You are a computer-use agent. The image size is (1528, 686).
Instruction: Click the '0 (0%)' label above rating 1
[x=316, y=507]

-=-=-=-=-

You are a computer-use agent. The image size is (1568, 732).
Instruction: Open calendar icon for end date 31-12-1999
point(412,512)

-=-=-=-=-

-- PROMPT --
Using the listing above, report each line that mentions the word "size".

-- EXERCISE RESPONSE --
You are a computer-use agent. The image size is (1528, 686).
You are a computer-use agent. The image size is (1568, 732).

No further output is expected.